After Russian language training, he was assigned as the Naval Attaché in Moscow for the three years preceding the collapse of the Soviet Union. After retirement from the Navy, he returned to Russia and opened the Moscow office of an American firm. During that chaotic period when Soviet archives were opened for the first time, he began a new career as writer and historian. 


Pete Huchthausen's first book was about the River War as he and Nguyen experienced it, entitled “Echoes of the Mekong” (1996). His second book, “Hostile Waters,” an account of the loss of the Yankee-class SSBN K-219, appeared in 1997 as a companion to an HBO movie of the same name, selling more than 200,000 copies20worldwide. According to friends, the developing this project entailed an intense, rollicking few weeks of research in the Navy archives in Moscow, from which the production team returned with absolutely NO receipts.
 


Author Huchthausen and Harrison Ford

His book “K-19: The Widowmaker” was the basis for the 2002 Hollywood action film starring Harrison Ford and Liam Neeson.

A long-time lover of Down East culture, he wrote a history of Frye Island, "Maine's Newest Town, 1748-1995" (1998) and a series of articles on the Balkans and Russia for the U.S. Naval Institute and the Canadian Institute of Strategic Studies.

His last book, "America's Splendid Little Wars, A Short History of U.S Military Engagements 1975-2000," was published in July 2003. All his books remain in print and can be located on Amazon.com.
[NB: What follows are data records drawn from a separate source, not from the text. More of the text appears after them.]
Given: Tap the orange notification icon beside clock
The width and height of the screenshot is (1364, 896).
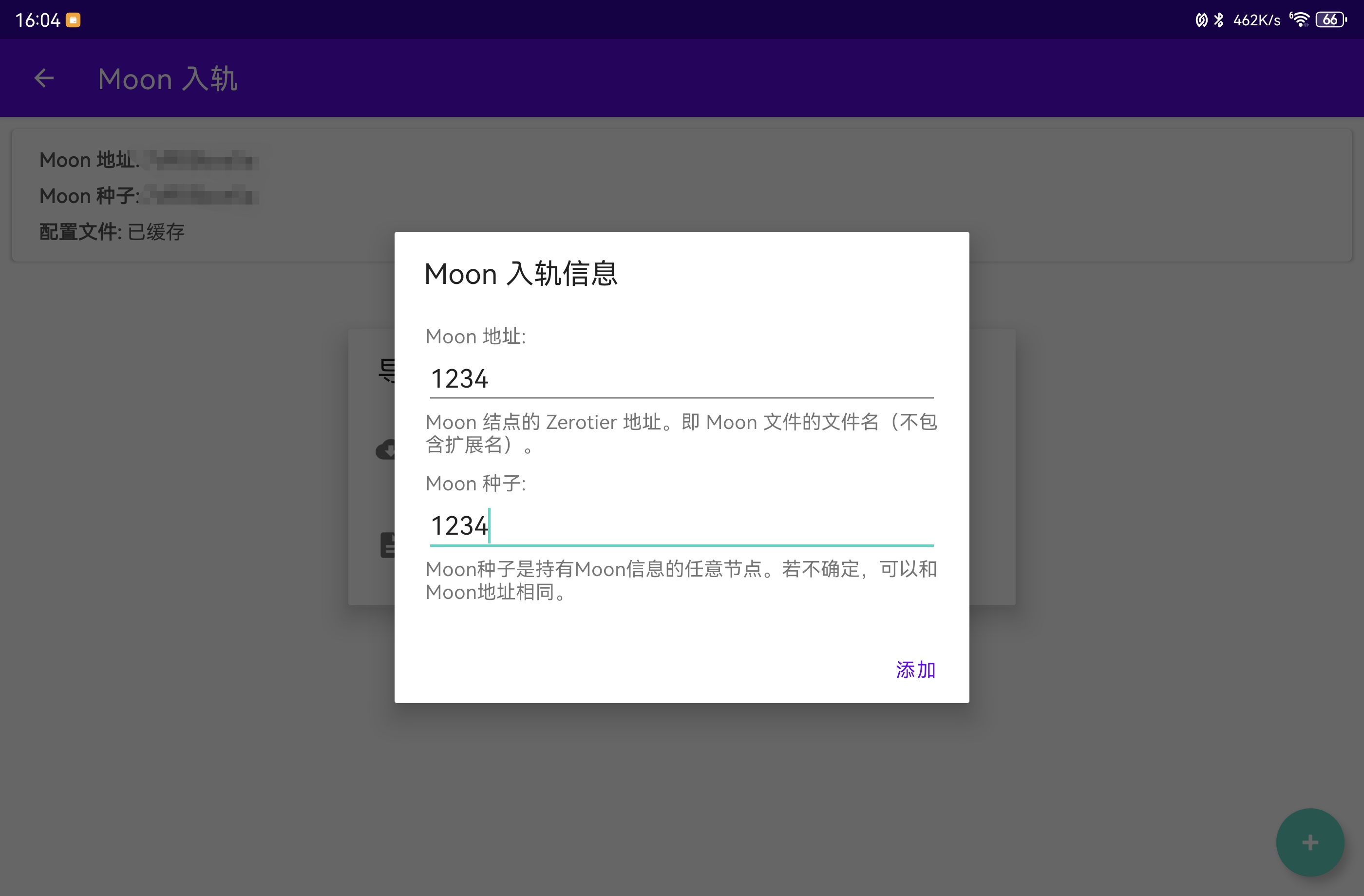Looking at the screenshot, I should 74,20.
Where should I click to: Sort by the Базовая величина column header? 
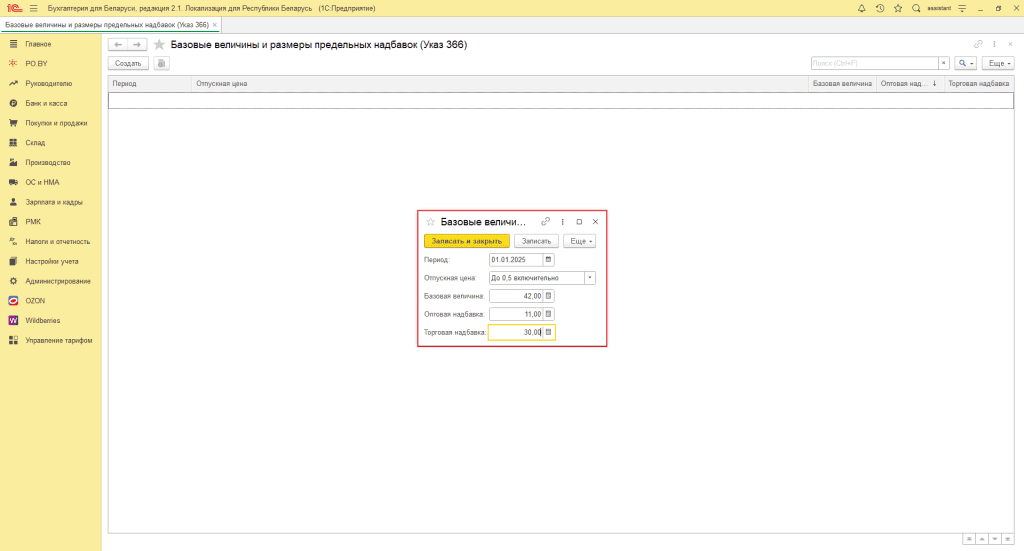coord(842,84)
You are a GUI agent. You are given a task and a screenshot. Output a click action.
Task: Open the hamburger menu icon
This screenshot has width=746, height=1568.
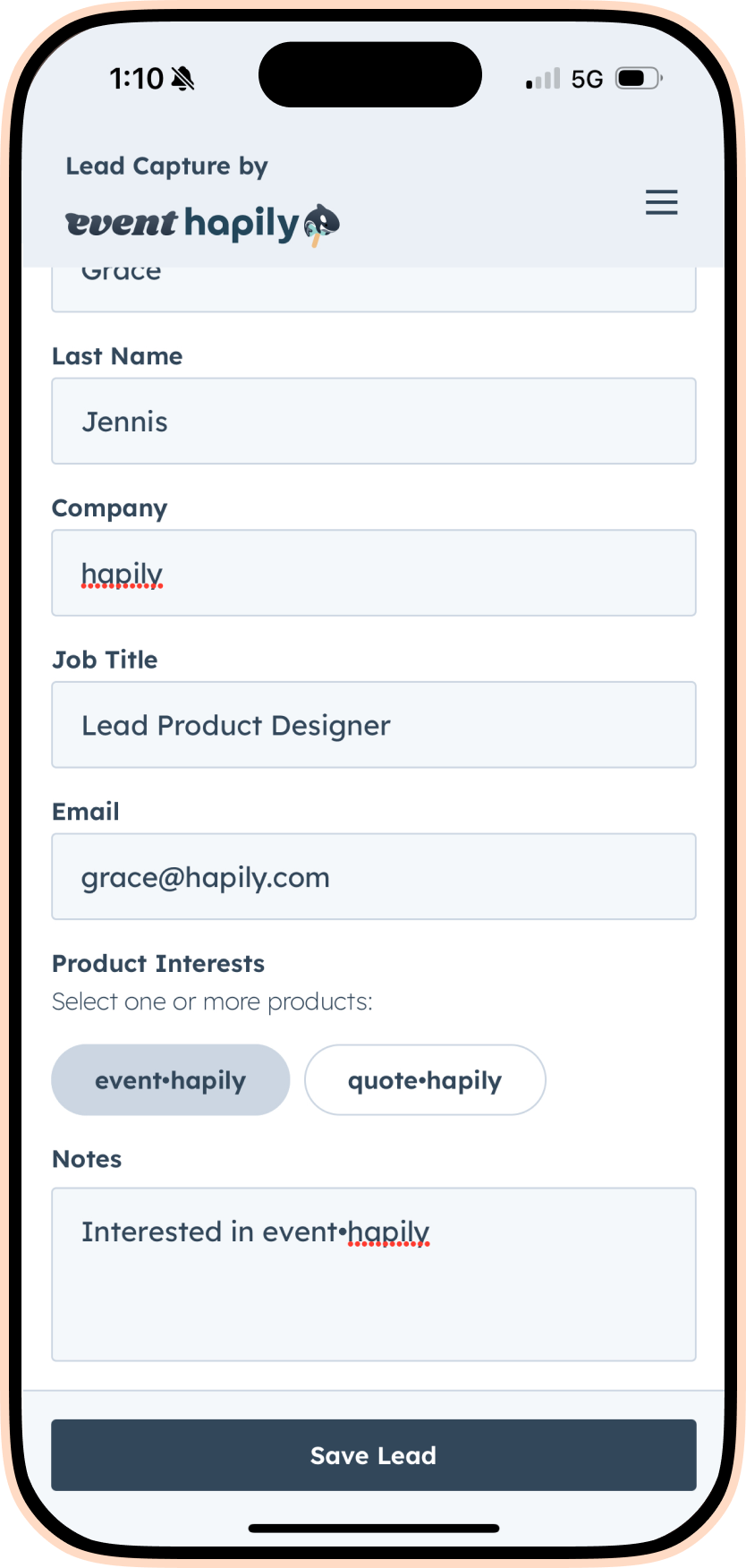coord(661,202)
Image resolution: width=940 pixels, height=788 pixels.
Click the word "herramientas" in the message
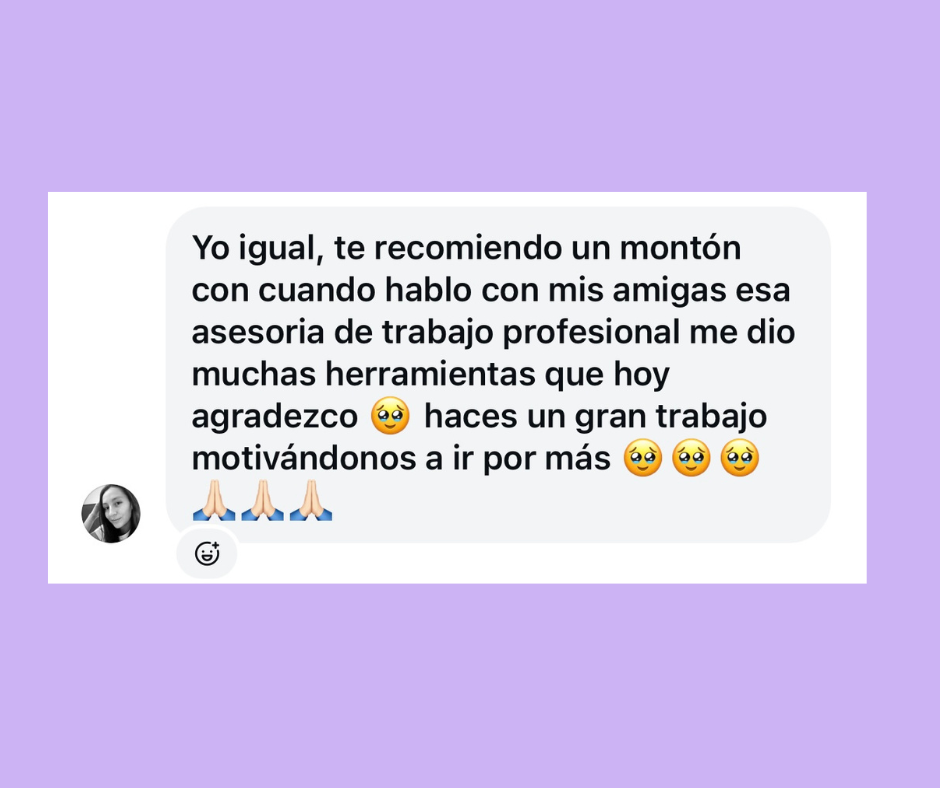tap(430, 374)
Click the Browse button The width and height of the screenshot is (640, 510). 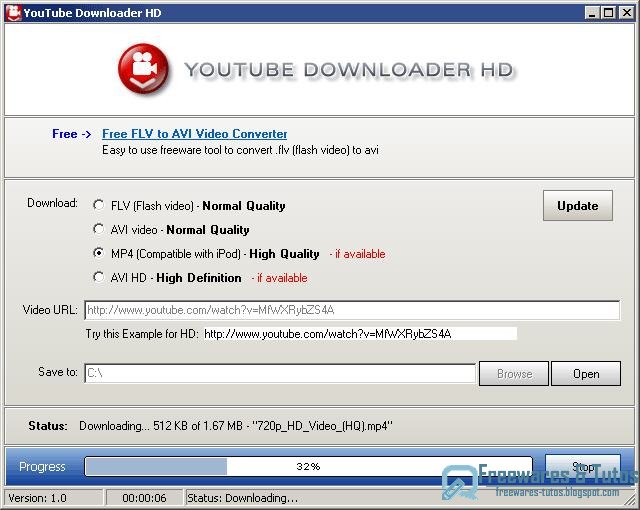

Pete and D-Day Vet at the Bed and Breakfast

Always an adventurer, he remarried and with his French wife, opened Huchthausen's American Bed and Breakfast near the village of St. Mere Eglise, in the famous 82nd and 101st airborne division drop zones, within biking distance from the D-Day landing beaches. 

Pete Hucthausen had a guileless manner that affected everyone he encountered, from shipmate to Cold War adversary. CBS and BBC correspondent Vicki Barker and her companion, film producer Bill Cran, put it this way: “The last we'd heard from him , six months or so ago, he seemed very happy, and repeated his invitation to us to come stay with him.  Alas we never did, and now we have lost one more brilliant Virgil who could have led us through all the circles of the hell that was the D-Day invasion.” 

In addition to his wife and many friends, CAPT Huchthausen is survived by his children, Paul and Donna. In Normandy, the Village of Amfreville held a memorial service for him in July at the church across from his B&B. It was attended by both his children and nearly two hundred mourners from the nearby villages and as far away as Paris. CAPT Huchthausen’s ashes will be interred with full military honors at Arlington Cemetery in Washington DC on the 3rd December at 9am. A reception at the Fort Myer Officer’s Club will follow.